I am the 2x great-granddaughter of Capt. Robert Curran, Jr. of Portaferry, County Down, who was born abt. 1838 and died on 7 Jun 1890.  

My 2nd ggrandpa, Capt. Robert Curran, Jr., was one of several sons of a Mr. Robert Curran, a Portaferry Whitesmith/Blacksmith, and his wife Catherine (maiden name unknown). 

Mr. Robert Curran, Sr. was born about 1806, and he died on 26 Dec 1871 in Portaferry, Co. Down.  His wife Catherine died a few years later on 3 Jan 1879 in Portaferry. 

Throughout the 19th Century, the Curran Family lived on what was then called "New Row" but has since been re-named "Shore Road or Shore Street"  in Portaferry, Co. Down, which at the time was located across the street from the old Portaferry's Gas Works (which no longer exists, but used to be next to or where the Saltpans is now located).

My 2nd g-grandpa, Capt. Robert Curran, Jr., who was a Ship Captain and Master Mariner, had at least 3 brothers (John, Thomas and Patrick Curran), who were also all Seafarers (see FB link below to check out an article about them from 1857).

On 2 Jan 1867, at St. Patrick's Roman Catholic Chapel (Diocese of Down & Connor), Capt. Robert Curran, Jr. married the daughter of a Ship Captain/Master Mariner and Pub Owner from Killough, Co. Down, named Capt. Richard McSherry (my 3x great-grandfather). Her name was Mary McSherry.

Mary McSherry's father, Capt. Richard McSherry, was born in, and was associated with, a residence at Fisherman’s Row in Killough, County Down, during the early to mid-1800’s, before he moved his family up to Ballymacarrett, then over to Belfast’s Dock Ward in the early 1860’s, ultimately ending up operating his Pub/Tavern and Inn at 15 Corporation Square, Belfast from 1867-1890,  which he called either "The Harbour Arms" or the "Harbour Hotel". 

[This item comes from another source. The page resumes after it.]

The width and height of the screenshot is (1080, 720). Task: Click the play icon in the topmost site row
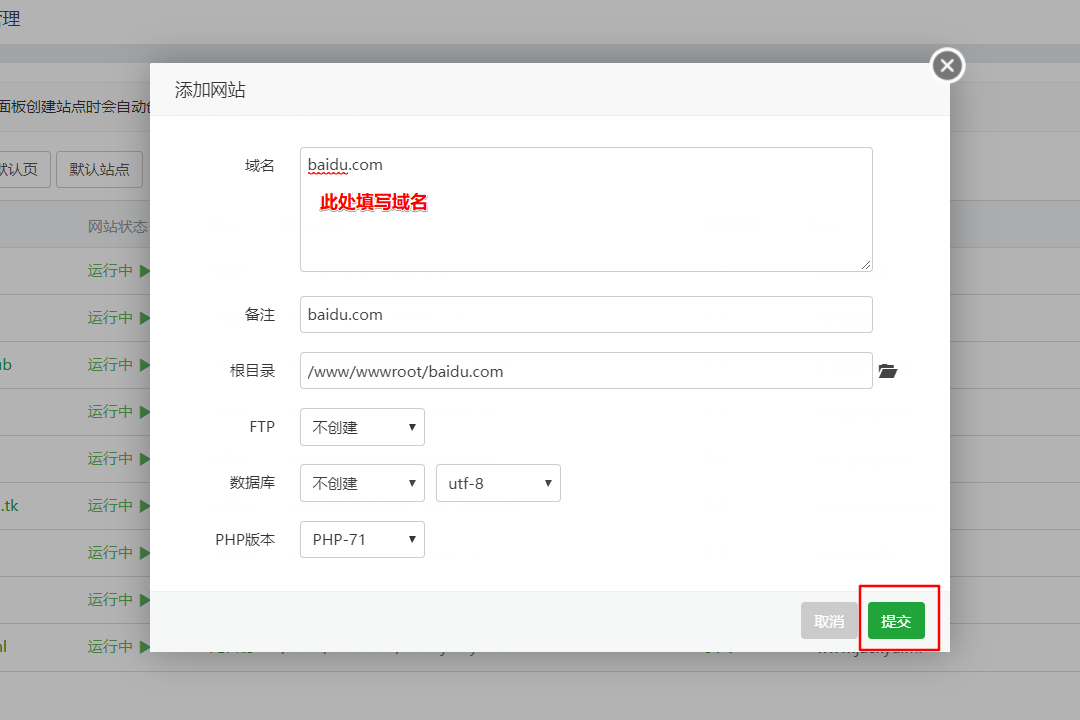pos(144,271)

Immediately prior to his purchase of the Pub/Tavern and Hotel/Inn at 15 Corporation Square, Belfast in 1867, Capt. Richard McSherry owned/operated a Pub/Tavern at 20 Gamble Street and 58 Tomb Street in Belfast, which he called "The Killough Tavern".  Capt. Richard Mc Sherry did this in addition to being a Ship Captain/Seafarer, which I can only presume is how his daughter, Mary McSherry, ultimately met Capt. Robert Curran, Jr. of Portaferry, Co. Down.

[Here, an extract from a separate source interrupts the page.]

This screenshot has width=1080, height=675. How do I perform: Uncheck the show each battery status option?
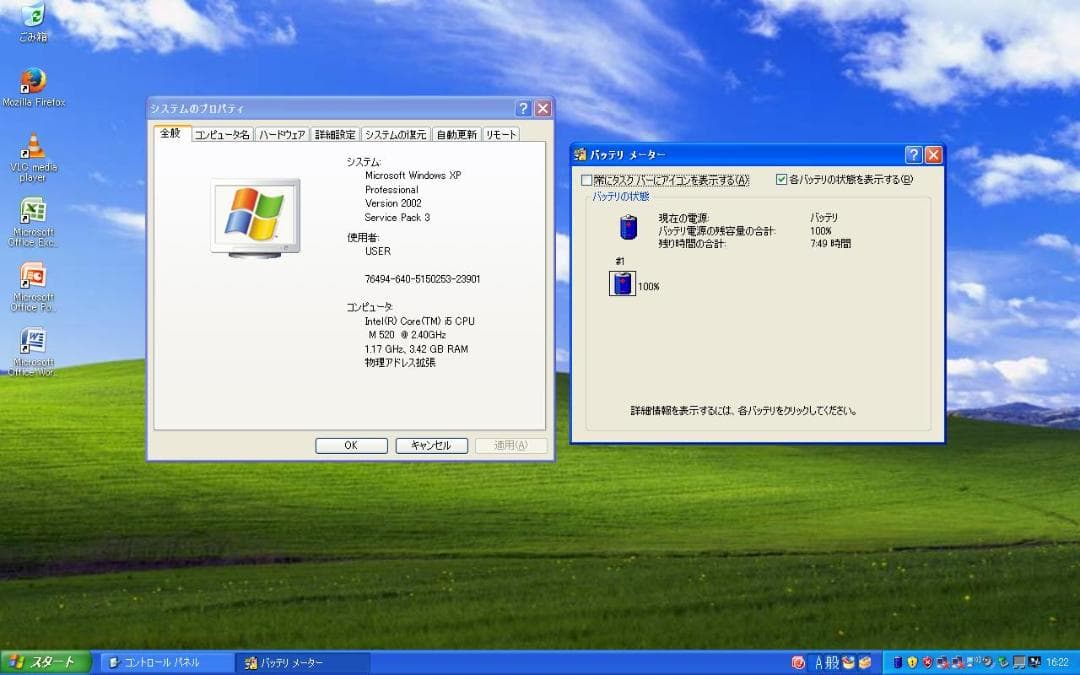[x=781, y=180]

For most of Capt. Robert Curran , Jr. and Mary McSherry’s marriage, they lived and raised their 7-8 children in the "Old Sailortown: area of Belfast, and assisted Mary McSherry’s father, Captain Richard McSherry, with the operation of his Pub & Hotel at 15 Corporation Square, located directly across the street from the Belfast Harbour Office.

However, after Capt. Robert Curran Jr.'s sudden and untimely death (from what is now known as "Secondary Drowning") on 7 Jun 1890, aboard his vessel “The Lorena” which was moored at the time in Sligo Quay, his widow, Mary McSherry Curran, following the burial of her beloved husband in Portaferry Catholic Graveyard on 10 Jun 1890, moved out of Belfast with their 7-8 minor children to Liverpool, England.  Mary McSherry Curran sadly died 3 years later in August of 1894, in the West Derby neighborhood of Liverpool, leaving the eldest daughter of Capt. Robert Curran, Jr. and Mary McSherry Curran- Jane Elizabeth Curran (my great-grandma), to raise her younger siblings on her own in Liverpool.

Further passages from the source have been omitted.